They call it the “Good Old Days” when our grandparents lived off the farm, and what they could not grow or make they did without. When I look at how they lived and hear their stories of times past, it makes me thankful of the age we now live in.
The Panhandle Pioneer Settlement has demonstrations throughout the year on how things were done in the past such as hog butchering, butter making, blacksmithing, candle making, basket weaving, quilting and more.
Learn how pioneers seasoned, smoked and prepared their food for survival and more. 8:00 am to 1:00 pm, January 15, 2011. (For a fee they will be serving lunch)
I love to go to the Pioneer Settlement with my two nieces. They get a kick out of play acting which of course gives me lots of photo opportunities. The old “Shiloh School House” (early 1800 two room structure) got their imagination running wild.
She is a stern teacher so you had better watch your “P’s” and “Q’s” or you will be in trouble. I had a couple of teachers like that when I was growing up.
The wall was painted and used as a chalk board. The boys made sure there was plenty of wood to keep the heater going in the winter.
This is the reading room. These girls love to read.
Here is an old steam engine. I would hate to keep it fed. As you can see by the lady standing beside it, it is very large.
Can you imagine the hardship of taking a journey in this covered wagon? It would be cold in the winter and hot in the summer. I’m sure the camp fires at night kept families close together. I’m glad we have the comforts of cars to travel in these days.
I think this is an old grinder. Can anyone tell me what kind?

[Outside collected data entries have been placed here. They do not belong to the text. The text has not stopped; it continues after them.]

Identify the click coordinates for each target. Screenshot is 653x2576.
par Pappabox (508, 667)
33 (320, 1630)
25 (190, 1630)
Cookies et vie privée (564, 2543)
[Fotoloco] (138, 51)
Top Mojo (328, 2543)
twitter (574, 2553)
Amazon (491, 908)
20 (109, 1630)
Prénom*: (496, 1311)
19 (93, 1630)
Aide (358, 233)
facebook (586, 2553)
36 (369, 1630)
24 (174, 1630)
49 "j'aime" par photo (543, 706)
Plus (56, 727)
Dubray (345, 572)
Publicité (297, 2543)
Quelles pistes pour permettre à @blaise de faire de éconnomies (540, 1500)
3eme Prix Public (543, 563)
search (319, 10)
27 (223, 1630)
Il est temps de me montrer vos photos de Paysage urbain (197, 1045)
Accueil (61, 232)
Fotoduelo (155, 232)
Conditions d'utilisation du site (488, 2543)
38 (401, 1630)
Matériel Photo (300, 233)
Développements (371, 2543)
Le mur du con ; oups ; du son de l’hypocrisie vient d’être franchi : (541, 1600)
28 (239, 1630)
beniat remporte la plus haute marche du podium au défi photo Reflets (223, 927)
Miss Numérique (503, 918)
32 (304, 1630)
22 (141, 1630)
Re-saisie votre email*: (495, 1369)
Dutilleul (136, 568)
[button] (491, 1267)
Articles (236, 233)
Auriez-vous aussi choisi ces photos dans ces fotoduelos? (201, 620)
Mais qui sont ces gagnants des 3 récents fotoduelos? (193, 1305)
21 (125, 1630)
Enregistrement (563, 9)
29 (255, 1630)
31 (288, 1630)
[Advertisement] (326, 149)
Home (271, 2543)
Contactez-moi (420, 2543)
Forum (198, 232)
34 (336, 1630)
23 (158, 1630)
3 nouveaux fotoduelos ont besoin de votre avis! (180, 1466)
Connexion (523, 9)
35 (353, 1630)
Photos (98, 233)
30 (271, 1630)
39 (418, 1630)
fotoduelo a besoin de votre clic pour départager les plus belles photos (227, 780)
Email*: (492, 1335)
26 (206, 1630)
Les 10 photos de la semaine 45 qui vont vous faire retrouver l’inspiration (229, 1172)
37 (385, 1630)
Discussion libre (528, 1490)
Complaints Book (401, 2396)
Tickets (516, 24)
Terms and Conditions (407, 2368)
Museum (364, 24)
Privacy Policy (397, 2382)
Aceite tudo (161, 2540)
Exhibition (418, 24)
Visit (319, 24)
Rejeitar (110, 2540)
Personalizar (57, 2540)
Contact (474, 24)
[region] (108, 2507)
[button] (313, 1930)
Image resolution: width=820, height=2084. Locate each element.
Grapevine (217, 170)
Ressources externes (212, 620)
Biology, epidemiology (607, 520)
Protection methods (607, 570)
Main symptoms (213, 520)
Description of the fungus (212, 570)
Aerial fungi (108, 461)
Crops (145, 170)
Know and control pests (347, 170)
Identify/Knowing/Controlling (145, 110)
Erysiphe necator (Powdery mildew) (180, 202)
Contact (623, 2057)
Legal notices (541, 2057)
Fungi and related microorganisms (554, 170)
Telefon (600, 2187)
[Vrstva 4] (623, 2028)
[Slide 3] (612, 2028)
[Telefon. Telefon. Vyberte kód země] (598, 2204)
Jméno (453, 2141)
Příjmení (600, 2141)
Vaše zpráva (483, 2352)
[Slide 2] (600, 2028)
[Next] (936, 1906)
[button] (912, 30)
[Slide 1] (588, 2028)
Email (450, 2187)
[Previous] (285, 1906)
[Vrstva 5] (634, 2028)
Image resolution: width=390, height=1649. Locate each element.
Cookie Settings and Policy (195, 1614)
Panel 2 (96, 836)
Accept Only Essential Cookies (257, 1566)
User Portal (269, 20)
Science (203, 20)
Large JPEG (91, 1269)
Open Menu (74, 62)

The blacksmith shop is very interesting with all the things you can do with a piece of hot iron, hammer, and an anvil. The iron has to reach a temperature of 2300 degrees to be able to bend it into a horseshoe.
My neice would love to try her hand at making a horseshoe. The Settlement will be giving blacksmith classes in September and December. They will be shaping heated iron and steel with hand tools such as hammers, tongs, and chisels on an anvil. A date has not been set.
The cobbler shop is where people had their shoes repaired or remade because most could not afford new shoes. It usually included a small general store.
Bailey’s log Cabin was built around 1860. It is a 375 square foot round log building with deep front and back porches and roof over side steps.